Beyond Meat and Impossible Burger have been popular with consumers. Whether lab-made milk can replicate that success is an open question.
“What helped the Impossible Burger was their lab-made heme, which had a tremendous impact on both the flavor and visual appearance of the burger,” said Sam Alcaine, a food scientist at Cornell University. “I don’t know if lab-made dairy can make that leap and make consumers notice a difference in their dairy products.”
Labeling also has a big impact. The Food and Drug Administration has a legal standard for what can be called “ice cream,” Dr. Alcaine said. Officially, ice cream must contain no less than 10 percent milk fat (or cream) from a cow. Perfect Day products have none; they contain coconut oil and sunflower oil instead, to remain animal-free, and must be labeled “frozen dairy dessert,” not “ice cream.”
Dairy farmers are also likely to push back, lobbying for stronger laws governing the labeling of lab-made products, as they have done for plant-based milks.

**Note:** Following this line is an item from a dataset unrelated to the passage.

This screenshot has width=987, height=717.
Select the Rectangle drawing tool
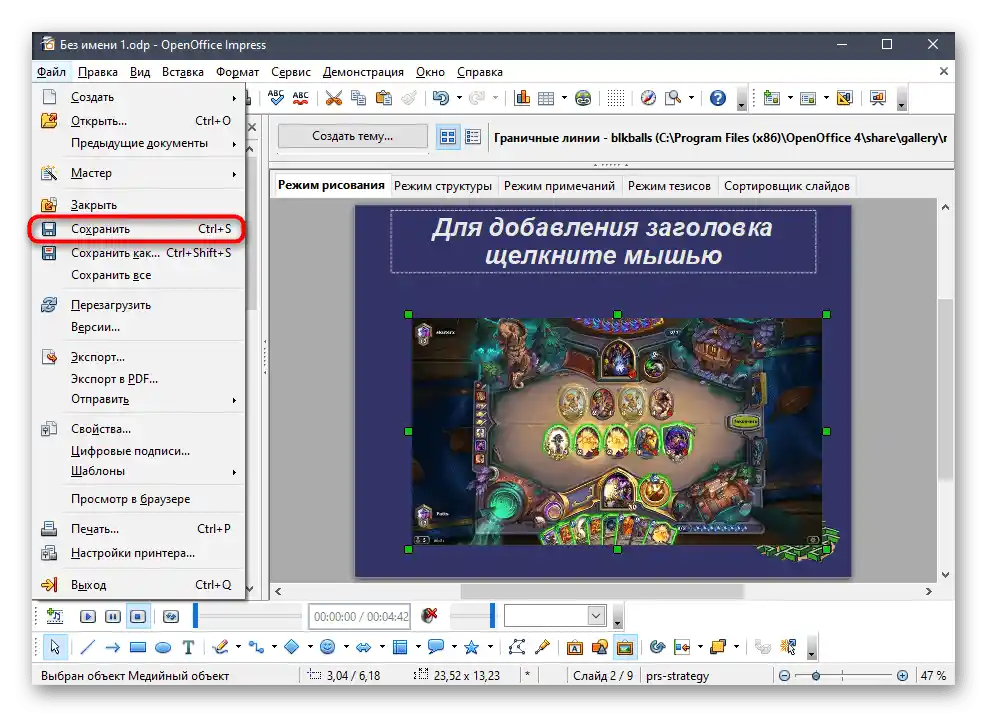click(x=138, y=647)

Cattle ranchers have already introduced bills in 24 states that, if passed, would make it illegal to use the word “meat” to describe burgers and sausages made from plants or grown in labs.
But the founders of Perfect Day are not concerned. They say that their dairy products will prove more popular than plant-based alternatives, to vegans, vegetarians, dairy lovers and everyone in between.
“We’ve spoken to folks from dairy before,” Mr. Pandya said. “By and large there’s a feeling that this could help, because there are so many consumers leaving dairy to consume plant alternatives, whereas we are making something that is still dairy at heart.” He added, “There’s an opportunity here for a whole new category of food.”